◆ **WHAT IS EXPECTED**
Would you transcribe only the lines below, from the one containing "You are a GUI" through the end of the material, exactly and with no pictures?
(EXTRACTED MATERIAL)
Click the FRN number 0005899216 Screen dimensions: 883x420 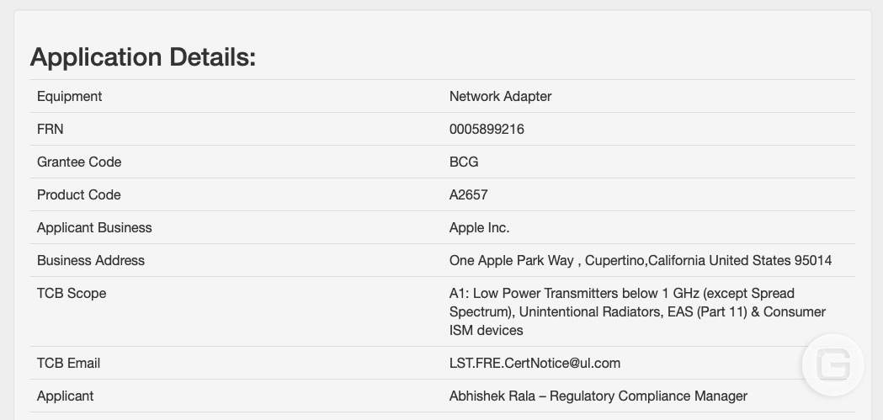tap(487, 129)
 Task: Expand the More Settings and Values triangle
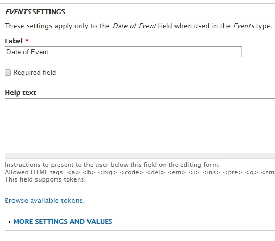pyautogui.click(x=10, y=222)
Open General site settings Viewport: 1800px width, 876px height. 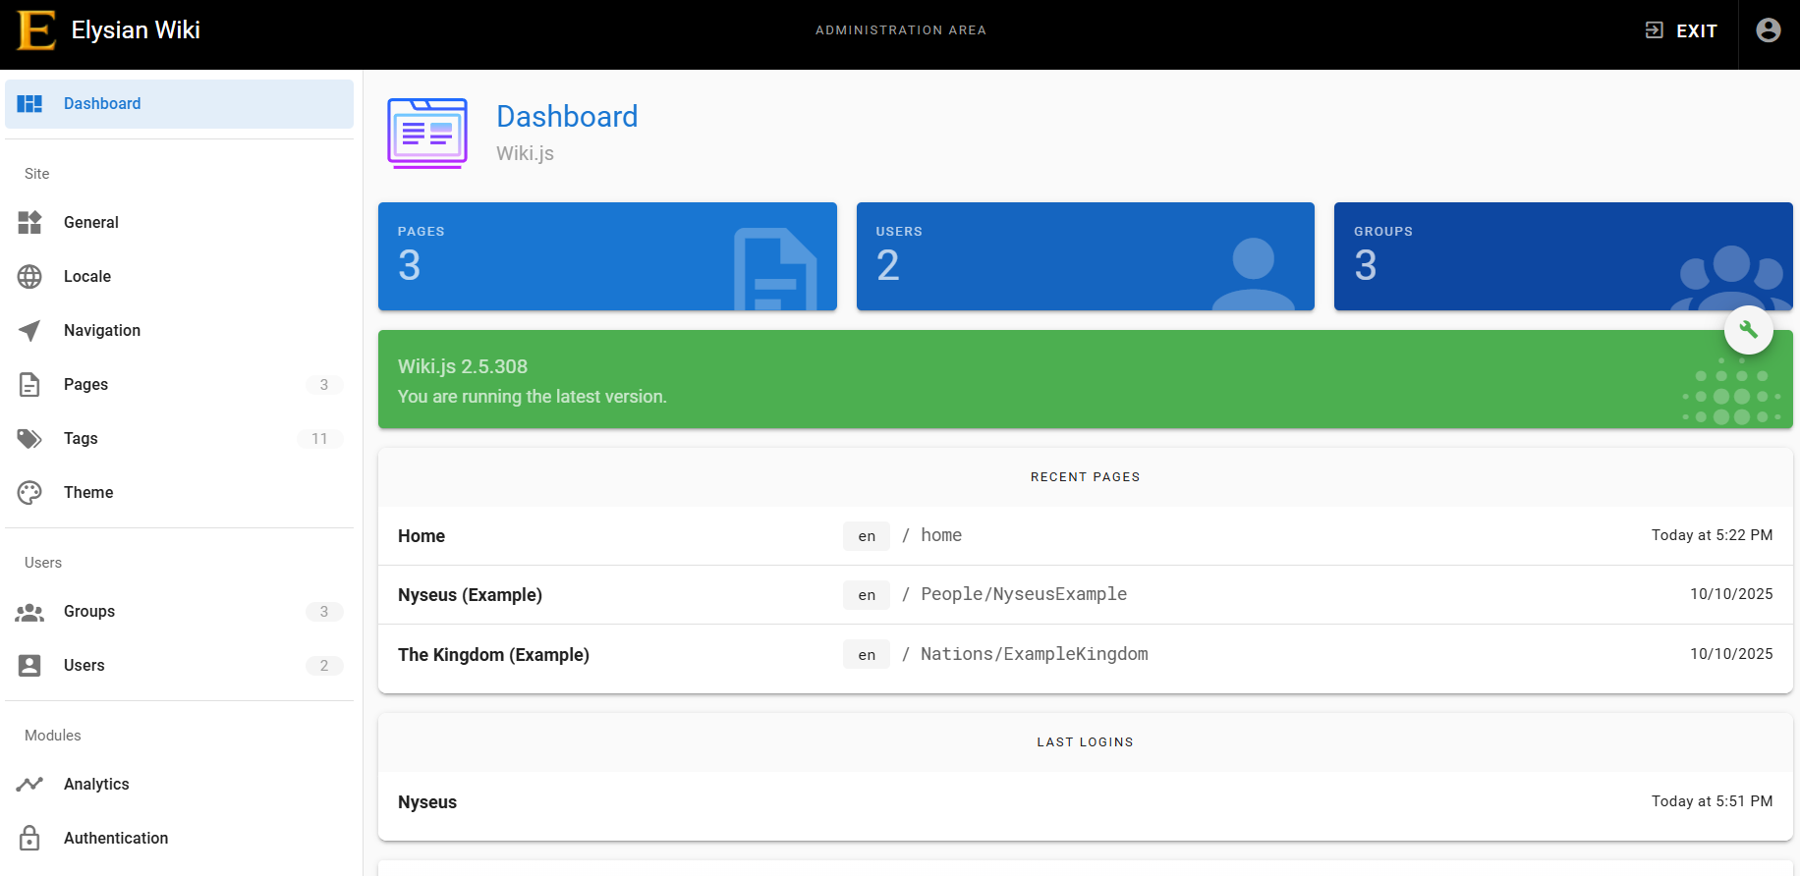[91, 223]
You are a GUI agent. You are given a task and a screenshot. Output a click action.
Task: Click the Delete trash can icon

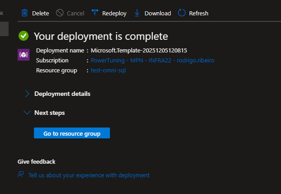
(End EXTRACTED MATERIAL)
◆ **YOUR SOLUTION**
You are a GUI agent. You are given a task and a screenshot. Output a click action.
Task: Click the Delete trash can icon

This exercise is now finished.